### GECITEERDE PASSAGE
☆ ☆ ☆ ☆ ☆ ☆ ☆
Op 27 februari 2024 heeft de verdachte, geboren in 1967, zich schuldig gemaakt aan het vervoeren van bijna 3 kilo heroïne. De drugs waren verborgen in de auto van de verdachte. De rechtbank heeft de zaak inhoudelijk behandeld op 10 juni 2024, waar de officier van justitie, mr. S.A.A.P. van Hees, en de verdediging hun standpunten hebben gepresenteerd. De verdachte heeft het feit bekend, wat de rechtbank heeft doen besluiten om de bewijsmiddelen te beperken tot de bekennende verklaring van de verdachte en het proces-verbaal van bevindingen.
De rechtbank heeft vastgesteld dat de verdachte opzettelijk 2996,67 gram heroïne heeft vervoerd, wat valt onder de Opiumwet. De officier van justitie heeft een onvoorwaardelijke gevangenisstraf van 14 maanden geëist, terwijl de verdediging vroeg om een straf gelijk aan het voorarrest. De rechtbank heeft echter geoordeeld dat gezien de ernst van het feit en het strafblad van de verdachte, een gevangenisstraf van 14 maanden passend is. De rechtbank heeft ook rekening gehouden met de LOVS-oriëntatiepunten en de eerdere veroordeling van de verdachte in België voor een Opiumdelict.
☆ ☆ ☆ ☆ ☆ ☆ ☆
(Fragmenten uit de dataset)

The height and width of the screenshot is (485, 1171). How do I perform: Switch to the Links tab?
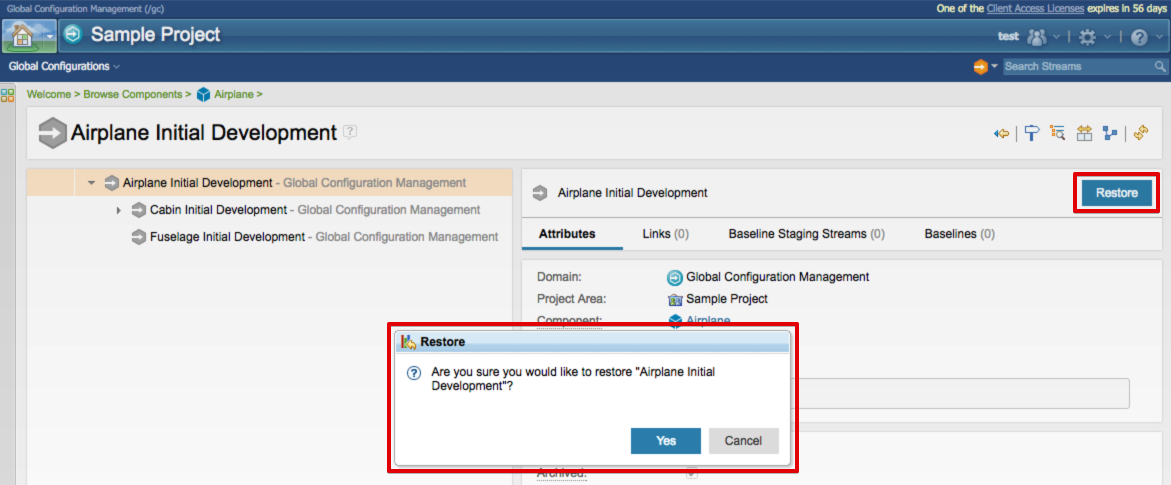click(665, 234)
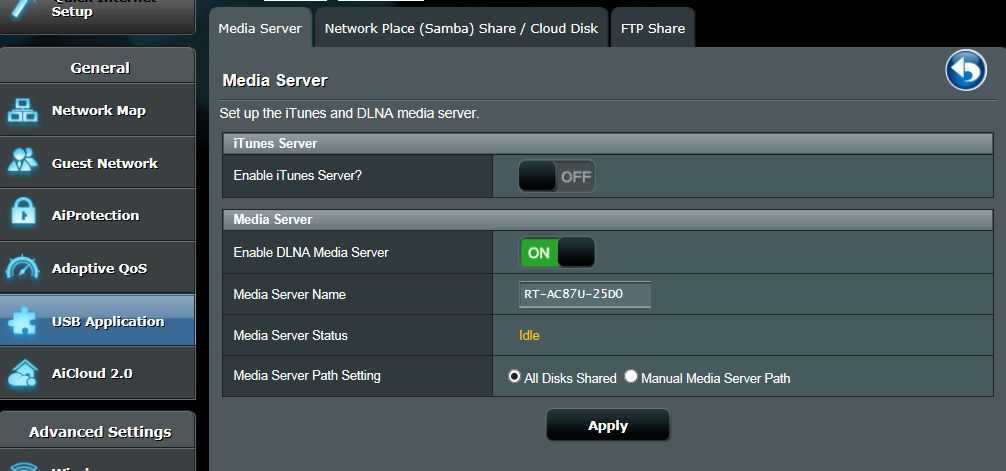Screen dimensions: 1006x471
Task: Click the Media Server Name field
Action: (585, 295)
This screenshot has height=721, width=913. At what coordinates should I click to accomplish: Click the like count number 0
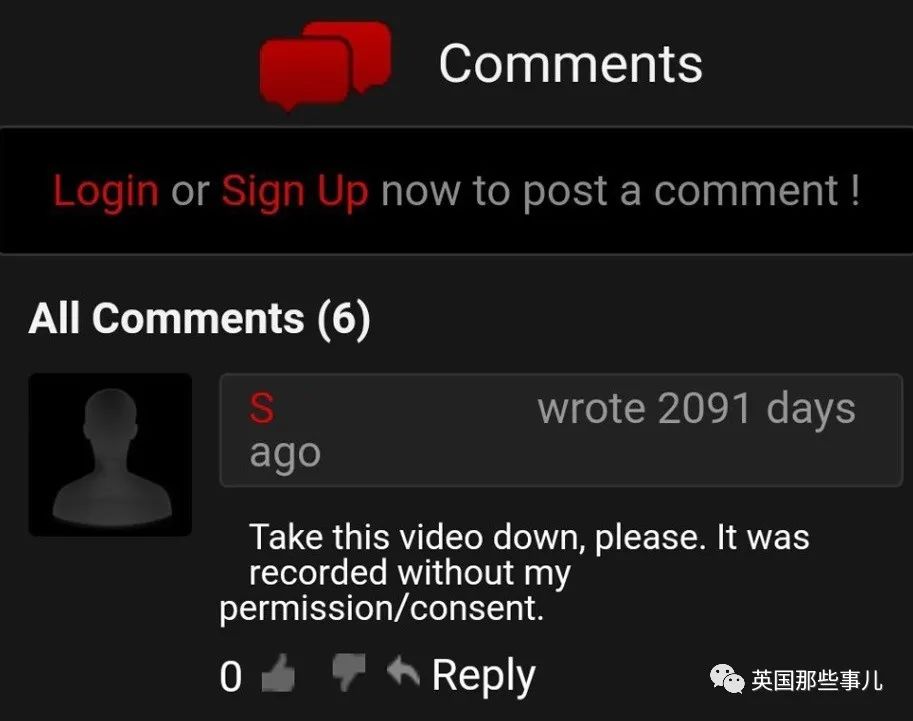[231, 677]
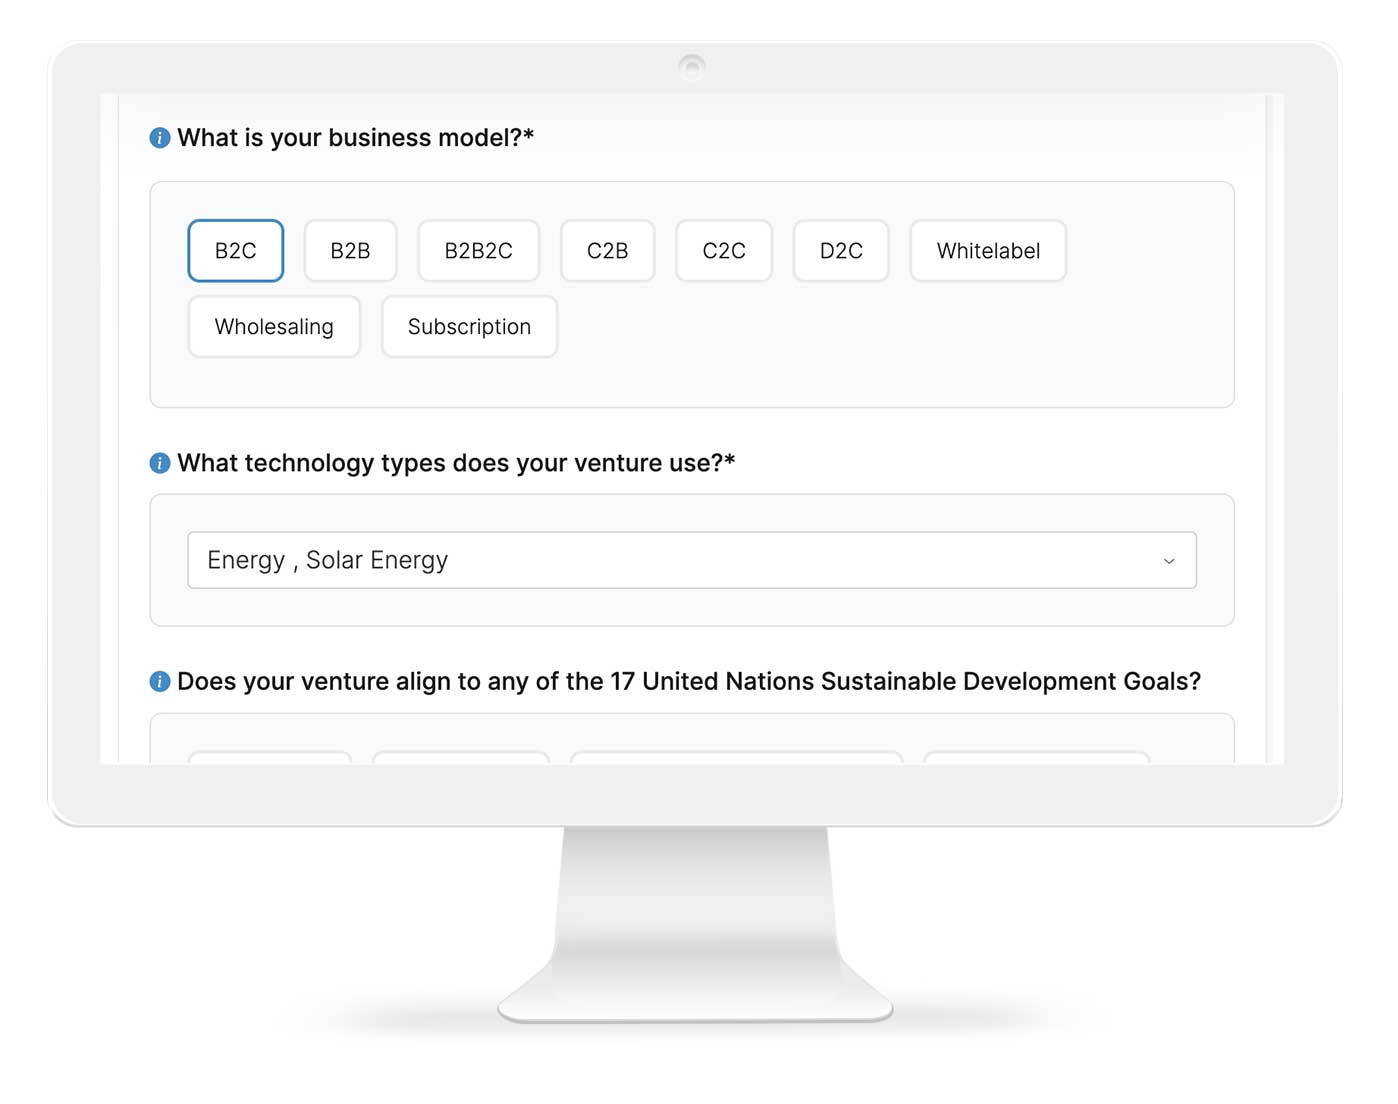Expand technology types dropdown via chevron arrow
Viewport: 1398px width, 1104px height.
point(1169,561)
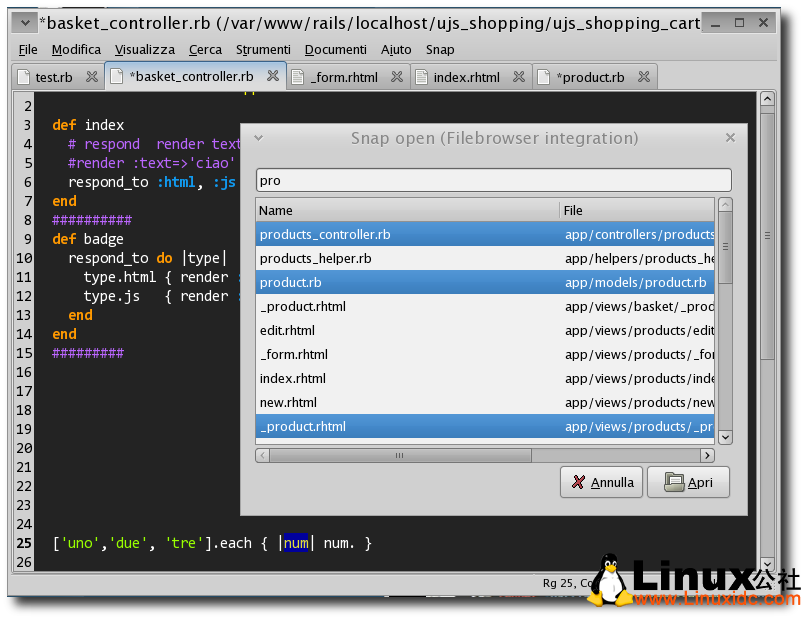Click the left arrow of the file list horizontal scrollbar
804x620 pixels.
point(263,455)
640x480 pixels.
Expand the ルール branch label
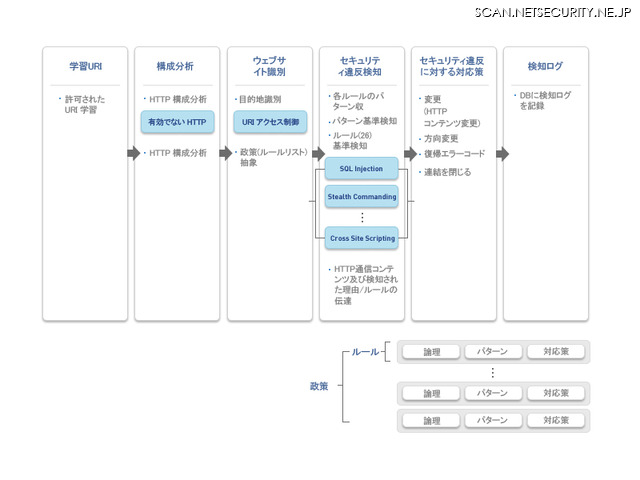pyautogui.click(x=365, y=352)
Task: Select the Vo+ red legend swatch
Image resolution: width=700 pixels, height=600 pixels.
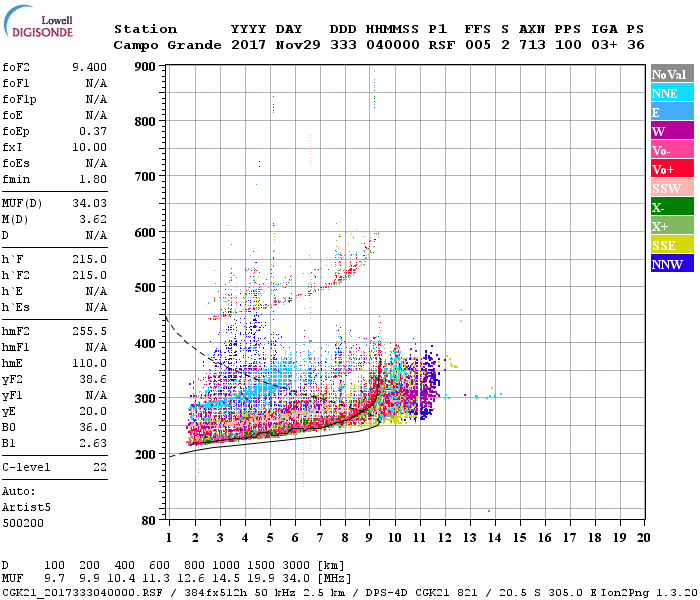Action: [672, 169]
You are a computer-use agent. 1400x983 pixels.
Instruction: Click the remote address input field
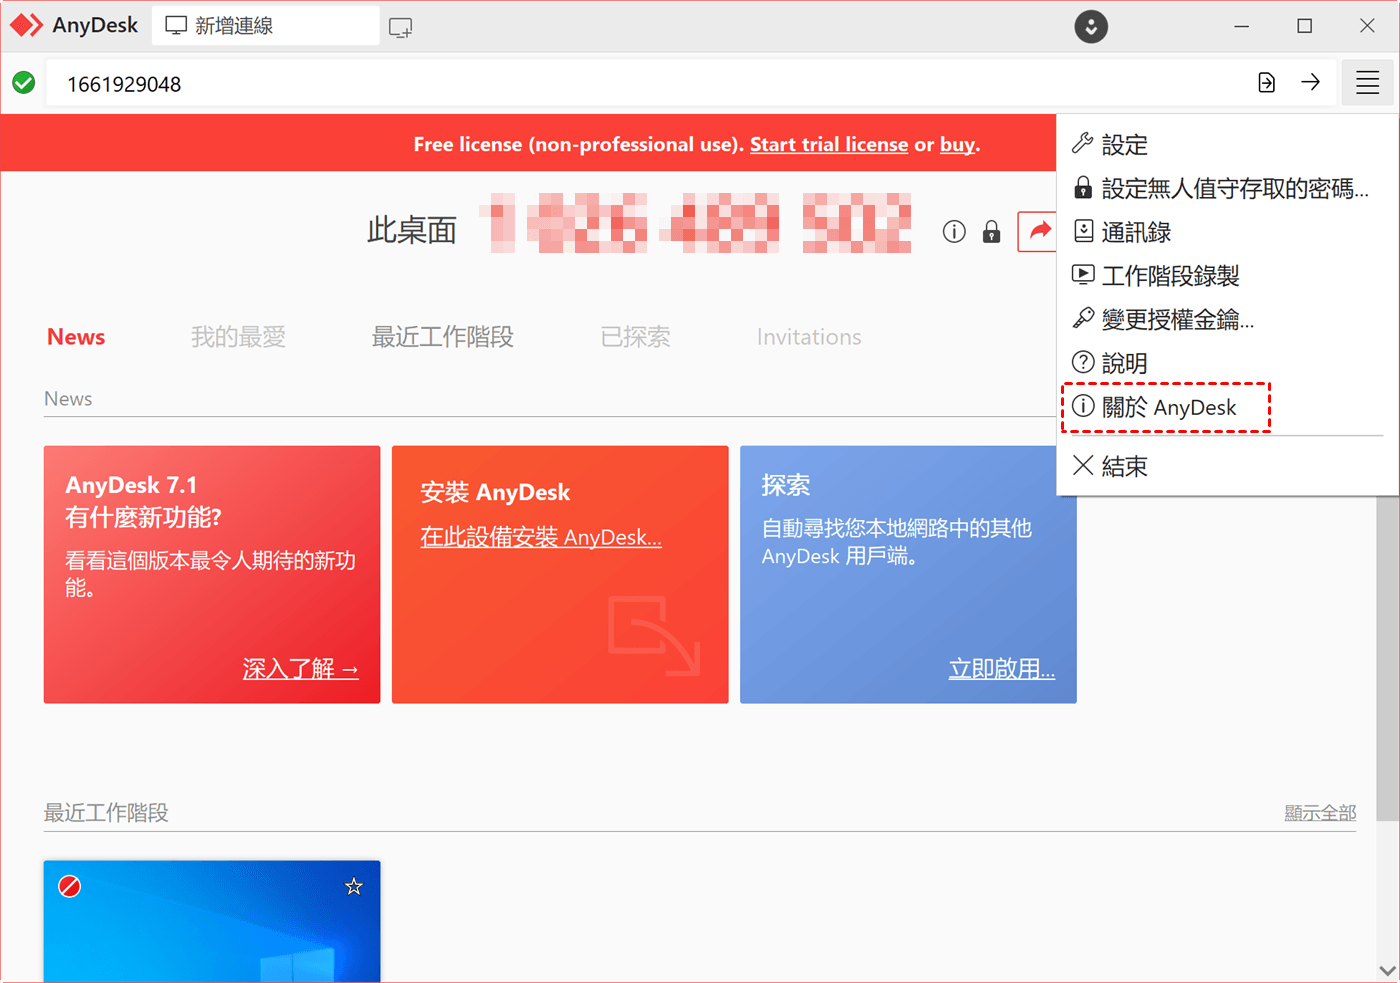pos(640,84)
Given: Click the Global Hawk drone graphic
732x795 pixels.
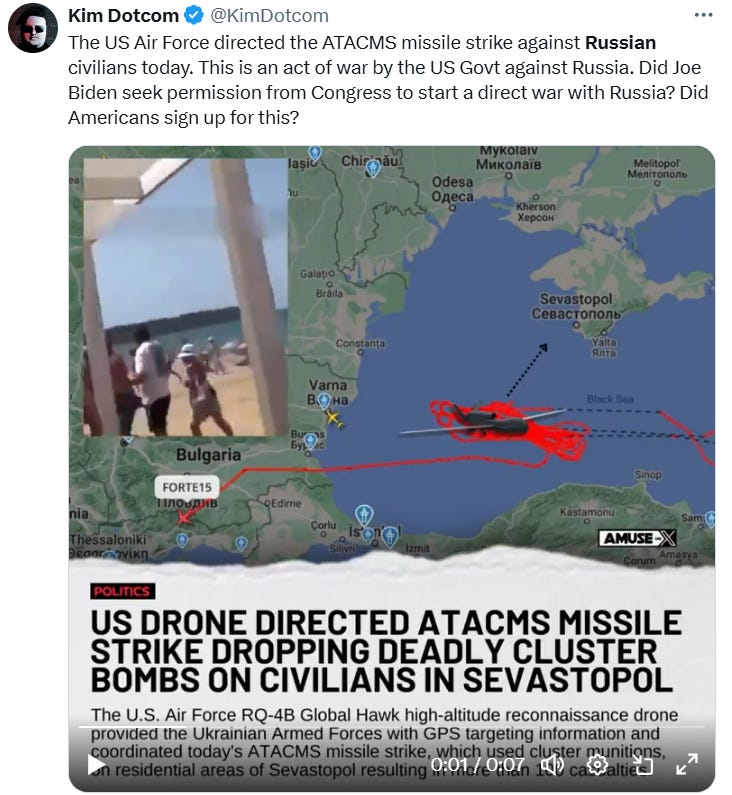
☆ ☆ ☆ ☆ ☆ ☆ ☆
### LIJST MET OPDRACHTEN
1. Welke straf eiste de officier van justitie volgens de tekst over de heroïnezaak?
2. Vul de tekst over de heroïnezaak aan met wat er direct op de laatste zin volgt.

### ANTWOORDEN PER OPDRACHT
1. Een onvoorwaardelijke gevangenisstraf van 14 maanden.

2.
De rechtbank heeft de verdachte veroordeeld tot een gevangenisstraf van 14 maanden, met aftrek van de tijd die in voorarrest is doorgebracht. Daarnaast zijn de in beslag genomen goederen, waaronder de auto van de verdachte en de heroïne, verbeurd verklaard. De uitspraak is gedaan door de meervoudige kamer van de Rechtbank Zeeland-West-Brabant en is openbaar uitgesproken op 24 juni 2024.